Wolf Pack maintenance gives F-16 new wings

by: Master Sgt. David Miller, 8th Fighter Wing Public Affairs | .
Kunsan Air Base | .
published: August 02, 2016

KUNSAN AIR BASE, Republic of Korea -- The 8th Fighter Wing has built a legacy from the hard work, dedication and leadership of those who have had the privilege of being part of the Wolf Pack. The experiences that Airmen gain from an assignment here have lasting effects throughout their careers and lives. Airmen assigned to the 8th Maintenance Squadron and 8th Aircraft Maintenance Squadron are tasked to ensure one aircraft is ready to fly, fight and win with a simultaneous double wing replacement.
 
Senior Master Sgt. Casey Hall, 8th AMXS lead production superintendent, said, "Aircraft maintenance doesn't happen in one section; it takes the entire team, day in and day out. This double wing change is a perfect example of how different sections in different squadrons all come together to make the mission happen."
 
This procedure requires crew chiefs and maintainers from aircraft fuels systems, aircraft armament systems and aircraft structural maintenance working in harmony to ensure the replacement of the wings is done correctly and the aircraft is returned to duty.
 
Technical Sgt. Rene St. Hilaire, 8th MXS aircraft fuels systems craftsman, has nine years working on F-16s and has been a part of four double wing replacement procedures.
 
“For the Airmen here it is a great training experience,” said St. Hilaire. “The team working on this double wing replacement have different experience levels with the F-16 and for some this is a once in a lifetime experience.”
 
While single replacements are common, a simultaneous double wing replacement is rare, and the amount of maintainers with experience doing it is even rarer.
 
“When they told me it was a double wing replacement on the same jet it seemed kind of daunting,” said Staff Sgt.
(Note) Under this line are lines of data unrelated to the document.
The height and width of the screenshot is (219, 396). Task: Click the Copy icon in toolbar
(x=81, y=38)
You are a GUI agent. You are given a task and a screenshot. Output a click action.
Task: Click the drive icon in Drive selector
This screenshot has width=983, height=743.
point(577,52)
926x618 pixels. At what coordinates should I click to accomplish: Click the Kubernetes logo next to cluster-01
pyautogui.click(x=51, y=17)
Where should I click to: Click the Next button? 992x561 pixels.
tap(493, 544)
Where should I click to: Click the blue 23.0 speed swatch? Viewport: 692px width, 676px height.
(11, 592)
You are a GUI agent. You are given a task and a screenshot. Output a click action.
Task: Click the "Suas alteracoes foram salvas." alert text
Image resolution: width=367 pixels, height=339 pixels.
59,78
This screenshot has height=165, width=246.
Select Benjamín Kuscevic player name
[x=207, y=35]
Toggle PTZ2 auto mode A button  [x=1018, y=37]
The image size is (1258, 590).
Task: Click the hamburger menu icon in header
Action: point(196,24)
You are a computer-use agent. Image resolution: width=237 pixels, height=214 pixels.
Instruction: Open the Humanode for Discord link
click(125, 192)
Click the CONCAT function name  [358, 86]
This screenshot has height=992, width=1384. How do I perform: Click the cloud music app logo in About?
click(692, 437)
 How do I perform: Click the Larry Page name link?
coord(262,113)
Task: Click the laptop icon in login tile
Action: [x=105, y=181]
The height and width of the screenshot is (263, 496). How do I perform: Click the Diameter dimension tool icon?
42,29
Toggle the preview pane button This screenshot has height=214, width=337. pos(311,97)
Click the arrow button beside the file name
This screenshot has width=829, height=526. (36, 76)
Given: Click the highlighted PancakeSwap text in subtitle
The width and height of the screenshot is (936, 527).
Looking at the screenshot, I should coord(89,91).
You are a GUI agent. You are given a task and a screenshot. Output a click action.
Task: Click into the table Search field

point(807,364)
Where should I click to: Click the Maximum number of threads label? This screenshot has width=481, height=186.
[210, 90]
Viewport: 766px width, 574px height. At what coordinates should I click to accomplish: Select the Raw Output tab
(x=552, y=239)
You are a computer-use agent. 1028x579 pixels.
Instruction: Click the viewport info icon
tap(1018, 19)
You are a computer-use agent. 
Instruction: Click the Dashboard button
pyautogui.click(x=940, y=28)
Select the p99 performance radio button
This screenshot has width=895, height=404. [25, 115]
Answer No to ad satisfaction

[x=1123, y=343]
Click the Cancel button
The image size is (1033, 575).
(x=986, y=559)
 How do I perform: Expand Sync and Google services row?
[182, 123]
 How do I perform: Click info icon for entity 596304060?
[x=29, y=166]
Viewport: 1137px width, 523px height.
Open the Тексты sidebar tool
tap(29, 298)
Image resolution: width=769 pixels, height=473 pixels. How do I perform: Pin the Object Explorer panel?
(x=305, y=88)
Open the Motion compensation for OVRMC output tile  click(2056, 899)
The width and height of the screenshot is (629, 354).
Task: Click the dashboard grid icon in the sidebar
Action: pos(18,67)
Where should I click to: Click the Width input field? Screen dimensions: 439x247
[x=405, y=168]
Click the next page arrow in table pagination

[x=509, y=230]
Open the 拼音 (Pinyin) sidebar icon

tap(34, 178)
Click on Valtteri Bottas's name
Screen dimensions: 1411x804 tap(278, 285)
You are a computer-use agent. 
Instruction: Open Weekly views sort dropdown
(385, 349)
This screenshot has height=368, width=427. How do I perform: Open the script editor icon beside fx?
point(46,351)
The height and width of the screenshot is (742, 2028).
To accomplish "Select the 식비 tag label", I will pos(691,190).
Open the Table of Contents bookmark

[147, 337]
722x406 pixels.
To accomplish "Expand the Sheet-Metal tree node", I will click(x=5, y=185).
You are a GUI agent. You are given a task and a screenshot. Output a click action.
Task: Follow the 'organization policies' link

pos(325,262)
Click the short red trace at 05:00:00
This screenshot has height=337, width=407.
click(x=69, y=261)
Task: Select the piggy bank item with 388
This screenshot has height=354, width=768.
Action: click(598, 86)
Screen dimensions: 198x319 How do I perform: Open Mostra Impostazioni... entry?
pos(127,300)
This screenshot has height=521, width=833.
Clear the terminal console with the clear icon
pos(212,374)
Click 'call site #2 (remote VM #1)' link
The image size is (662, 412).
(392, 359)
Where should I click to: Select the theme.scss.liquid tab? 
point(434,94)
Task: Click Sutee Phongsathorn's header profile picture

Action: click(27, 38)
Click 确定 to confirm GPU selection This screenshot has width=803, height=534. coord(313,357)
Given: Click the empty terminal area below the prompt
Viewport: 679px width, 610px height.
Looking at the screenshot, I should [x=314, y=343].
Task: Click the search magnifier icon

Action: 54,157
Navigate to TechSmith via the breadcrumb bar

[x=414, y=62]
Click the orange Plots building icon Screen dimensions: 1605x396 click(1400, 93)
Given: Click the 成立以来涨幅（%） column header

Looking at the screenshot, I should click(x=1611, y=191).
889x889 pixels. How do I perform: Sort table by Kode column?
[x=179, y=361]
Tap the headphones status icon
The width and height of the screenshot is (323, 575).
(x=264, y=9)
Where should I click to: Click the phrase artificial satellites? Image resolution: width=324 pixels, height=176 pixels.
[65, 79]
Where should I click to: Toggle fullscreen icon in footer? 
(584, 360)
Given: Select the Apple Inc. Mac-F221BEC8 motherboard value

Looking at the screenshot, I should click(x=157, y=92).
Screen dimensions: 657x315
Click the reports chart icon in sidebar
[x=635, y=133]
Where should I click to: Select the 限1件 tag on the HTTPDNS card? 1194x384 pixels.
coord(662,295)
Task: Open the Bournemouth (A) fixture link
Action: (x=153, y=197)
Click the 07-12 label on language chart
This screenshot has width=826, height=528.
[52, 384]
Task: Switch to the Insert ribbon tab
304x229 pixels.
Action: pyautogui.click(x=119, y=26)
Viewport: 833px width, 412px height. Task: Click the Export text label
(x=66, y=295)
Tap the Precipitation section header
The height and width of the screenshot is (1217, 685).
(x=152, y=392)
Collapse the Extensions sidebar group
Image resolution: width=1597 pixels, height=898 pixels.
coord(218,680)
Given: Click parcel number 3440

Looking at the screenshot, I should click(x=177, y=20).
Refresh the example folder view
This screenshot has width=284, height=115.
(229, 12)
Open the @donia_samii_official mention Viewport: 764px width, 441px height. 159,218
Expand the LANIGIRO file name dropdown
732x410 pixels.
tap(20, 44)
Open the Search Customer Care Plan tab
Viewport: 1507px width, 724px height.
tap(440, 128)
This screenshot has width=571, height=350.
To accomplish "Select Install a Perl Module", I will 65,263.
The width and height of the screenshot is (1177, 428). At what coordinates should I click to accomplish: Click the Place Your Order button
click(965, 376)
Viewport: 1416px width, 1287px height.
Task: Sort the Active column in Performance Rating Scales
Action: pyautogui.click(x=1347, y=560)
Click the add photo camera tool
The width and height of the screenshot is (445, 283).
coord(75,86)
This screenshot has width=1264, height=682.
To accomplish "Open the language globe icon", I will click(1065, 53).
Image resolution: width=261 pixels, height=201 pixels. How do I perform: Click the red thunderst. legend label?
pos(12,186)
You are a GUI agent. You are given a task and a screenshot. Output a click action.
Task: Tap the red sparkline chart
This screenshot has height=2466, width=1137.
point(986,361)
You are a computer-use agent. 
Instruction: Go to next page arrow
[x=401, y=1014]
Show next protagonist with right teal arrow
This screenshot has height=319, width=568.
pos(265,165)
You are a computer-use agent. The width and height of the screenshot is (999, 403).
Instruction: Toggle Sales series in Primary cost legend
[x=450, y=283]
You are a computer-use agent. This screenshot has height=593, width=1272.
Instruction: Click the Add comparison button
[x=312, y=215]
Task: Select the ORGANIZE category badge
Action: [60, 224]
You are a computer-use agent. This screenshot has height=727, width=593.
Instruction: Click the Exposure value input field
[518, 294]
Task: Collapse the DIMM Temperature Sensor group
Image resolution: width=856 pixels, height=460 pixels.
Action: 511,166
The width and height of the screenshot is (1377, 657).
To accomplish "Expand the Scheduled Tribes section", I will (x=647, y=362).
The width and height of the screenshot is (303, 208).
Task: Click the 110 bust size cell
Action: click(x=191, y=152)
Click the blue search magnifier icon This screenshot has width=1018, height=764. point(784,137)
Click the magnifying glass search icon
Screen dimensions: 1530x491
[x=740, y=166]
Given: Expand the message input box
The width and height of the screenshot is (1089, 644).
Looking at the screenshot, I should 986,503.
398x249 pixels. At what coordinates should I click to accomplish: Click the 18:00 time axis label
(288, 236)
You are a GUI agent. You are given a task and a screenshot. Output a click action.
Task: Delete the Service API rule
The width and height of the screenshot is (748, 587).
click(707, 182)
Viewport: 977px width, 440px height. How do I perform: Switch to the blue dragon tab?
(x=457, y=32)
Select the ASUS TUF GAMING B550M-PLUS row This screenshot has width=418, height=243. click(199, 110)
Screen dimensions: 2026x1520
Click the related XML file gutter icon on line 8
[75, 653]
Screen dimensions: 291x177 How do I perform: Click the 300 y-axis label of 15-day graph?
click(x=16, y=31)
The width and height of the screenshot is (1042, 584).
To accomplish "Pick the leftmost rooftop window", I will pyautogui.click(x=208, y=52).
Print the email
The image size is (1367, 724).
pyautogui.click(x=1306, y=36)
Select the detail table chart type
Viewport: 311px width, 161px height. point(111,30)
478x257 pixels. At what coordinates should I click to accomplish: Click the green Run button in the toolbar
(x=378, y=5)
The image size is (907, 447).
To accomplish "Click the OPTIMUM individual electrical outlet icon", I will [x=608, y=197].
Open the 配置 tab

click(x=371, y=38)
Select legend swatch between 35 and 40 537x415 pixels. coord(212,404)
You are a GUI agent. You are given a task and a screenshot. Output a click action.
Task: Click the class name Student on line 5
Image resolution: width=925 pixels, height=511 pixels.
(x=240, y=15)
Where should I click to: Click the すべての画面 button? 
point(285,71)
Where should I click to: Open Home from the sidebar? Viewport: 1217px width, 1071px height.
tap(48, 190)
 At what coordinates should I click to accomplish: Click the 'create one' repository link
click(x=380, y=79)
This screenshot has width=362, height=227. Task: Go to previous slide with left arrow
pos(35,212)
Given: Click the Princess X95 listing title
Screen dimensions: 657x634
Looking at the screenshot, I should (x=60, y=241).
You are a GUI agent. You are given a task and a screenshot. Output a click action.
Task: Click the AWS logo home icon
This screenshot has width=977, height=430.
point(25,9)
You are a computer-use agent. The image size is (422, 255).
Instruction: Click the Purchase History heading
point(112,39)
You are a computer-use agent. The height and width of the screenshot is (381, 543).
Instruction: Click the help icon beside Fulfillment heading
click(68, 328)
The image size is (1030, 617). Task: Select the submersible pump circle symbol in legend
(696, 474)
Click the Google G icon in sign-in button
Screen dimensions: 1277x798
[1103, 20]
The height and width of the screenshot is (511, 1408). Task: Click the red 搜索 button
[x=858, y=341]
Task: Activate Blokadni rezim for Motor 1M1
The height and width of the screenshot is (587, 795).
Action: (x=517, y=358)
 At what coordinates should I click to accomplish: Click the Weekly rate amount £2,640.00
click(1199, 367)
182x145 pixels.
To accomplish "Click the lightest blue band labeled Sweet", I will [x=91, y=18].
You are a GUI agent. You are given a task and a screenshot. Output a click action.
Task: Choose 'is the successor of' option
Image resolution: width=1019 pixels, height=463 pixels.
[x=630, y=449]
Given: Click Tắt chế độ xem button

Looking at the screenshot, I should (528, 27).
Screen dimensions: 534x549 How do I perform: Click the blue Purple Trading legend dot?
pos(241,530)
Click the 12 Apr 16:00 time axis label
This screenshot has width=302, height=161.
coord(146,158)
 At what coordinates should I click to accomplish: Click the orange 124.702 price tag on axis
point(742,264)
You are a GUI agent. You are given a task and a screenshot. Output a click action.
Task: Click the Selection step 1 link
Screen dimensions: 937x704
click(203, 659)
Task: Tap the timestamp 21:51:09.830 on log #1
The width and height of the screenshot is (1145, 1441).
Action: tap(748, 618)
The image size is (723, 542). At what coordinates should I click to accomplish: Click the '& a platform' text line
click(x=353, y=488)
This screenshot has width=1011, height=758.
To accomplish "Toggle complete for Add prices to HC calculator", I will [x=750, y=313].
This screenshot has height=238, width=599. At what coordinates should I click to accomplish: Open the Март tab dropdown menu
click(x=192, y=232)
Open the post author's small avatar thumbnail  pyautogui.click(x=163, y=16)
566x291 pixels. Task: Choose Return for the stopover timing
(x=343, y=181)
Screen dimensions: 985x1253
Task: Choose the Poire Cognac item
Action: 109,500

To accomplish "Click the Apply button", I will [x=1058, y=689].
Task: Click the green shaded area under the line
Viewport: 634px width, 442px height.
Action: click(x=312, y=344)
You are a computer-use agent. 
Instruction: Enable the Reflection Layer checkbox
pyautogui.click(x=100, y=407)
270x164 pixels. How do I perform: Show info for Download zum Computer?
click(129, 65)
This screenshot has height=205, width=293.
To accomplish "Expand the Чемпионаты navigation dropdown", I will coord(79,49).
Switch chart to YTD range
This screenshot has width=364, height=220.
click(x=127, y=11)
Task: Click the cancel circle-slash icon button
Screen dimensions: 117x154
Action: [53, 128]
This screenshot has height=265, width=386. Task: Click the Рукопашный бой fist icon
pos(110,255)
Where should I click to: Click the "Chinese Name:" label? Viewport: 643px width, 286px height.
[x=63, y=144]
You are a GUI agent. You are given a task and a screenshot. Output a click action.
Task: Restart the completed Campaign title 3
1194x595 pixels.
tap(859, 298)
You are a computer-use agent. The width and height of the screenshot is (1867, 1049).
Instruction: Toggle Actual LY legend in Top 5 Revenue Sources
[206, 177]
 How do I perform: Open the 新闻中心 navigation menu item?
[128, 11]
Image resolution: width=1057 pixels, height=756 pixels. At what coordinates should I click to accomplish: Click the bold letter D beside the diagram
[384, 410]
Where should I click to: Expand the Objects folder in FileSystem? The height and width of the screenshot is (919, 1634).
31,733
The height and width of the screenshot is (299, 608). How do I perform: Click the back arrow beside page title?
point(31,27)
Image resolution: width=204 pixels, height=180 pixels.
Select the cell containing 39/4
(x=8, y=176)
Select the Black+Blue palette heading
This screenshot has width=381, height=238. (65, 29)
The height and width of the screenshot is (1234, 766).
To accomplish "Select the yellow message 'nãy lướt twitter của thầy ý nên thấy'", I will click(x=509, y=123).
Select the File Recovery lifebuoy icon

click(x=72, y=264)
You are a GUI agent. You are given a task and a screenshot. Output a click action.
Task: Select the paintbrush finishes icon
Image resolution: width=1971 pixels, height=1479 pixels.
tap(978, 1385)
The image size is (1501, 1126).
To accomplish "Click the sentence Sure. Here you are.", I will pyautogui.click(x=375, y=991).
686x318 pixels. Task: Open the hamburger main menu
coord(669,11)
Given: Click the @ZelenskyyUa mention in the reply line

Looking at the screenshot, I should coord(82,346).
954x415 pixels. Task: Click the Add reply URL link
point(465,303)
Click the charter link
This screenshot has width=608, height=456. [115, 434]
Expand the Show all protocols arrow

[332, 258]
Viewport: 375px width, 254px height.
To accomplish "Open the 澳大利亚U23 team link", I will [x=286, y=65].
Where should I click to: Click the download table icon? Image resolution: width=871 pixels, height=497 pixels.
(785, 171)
Dwight Hunter, 8th AMXS, aircraft armament systems team lead.
 
Considerable planning and preparation happen before embarking on a project of this magnitude.
 
Senior Airman Samantha Cash, 8th MXS aircraft fuels system journeyman, is part of the fuels systems team replacing the wings.
 
“You don’t see a double wing change very often, so while the challenge is exciting, you have to do your research and make sure everyone knows their role and is comfortable in that role,” said Cash. “Crosstalk between the different career fields is key to everyone being on the same page and that the steps required are completed so that the procedure can be done timely and correctly.”
 
The work and dedication that frontline supervisors and team chiefs put into each new team member is key to building highly capable, technically proficient maintenance professionals working in a high-tempo, operational environment.
 
“This is a group effort and with the multiple Air Force Specialty Codes working together it went a lot smoother than I expected,” said Staff Sgt. William Wattley, 8th AMXS aircraft armament systems team lead. “It’s exciting to see young Airmen take direction as I use my experience to guide them through the process.”
 
As Airmen depart from this remote assignment, the experience they take to their next duty station and beyond is paying dividends for the rest of the Air Force.
 
“To come to a base like Kunsan, straight from technical school, and work on a project of this magnitude for the first time and excel is amazing,” said Hunter. “It’s emotional to me to see how far our Airmen have come.”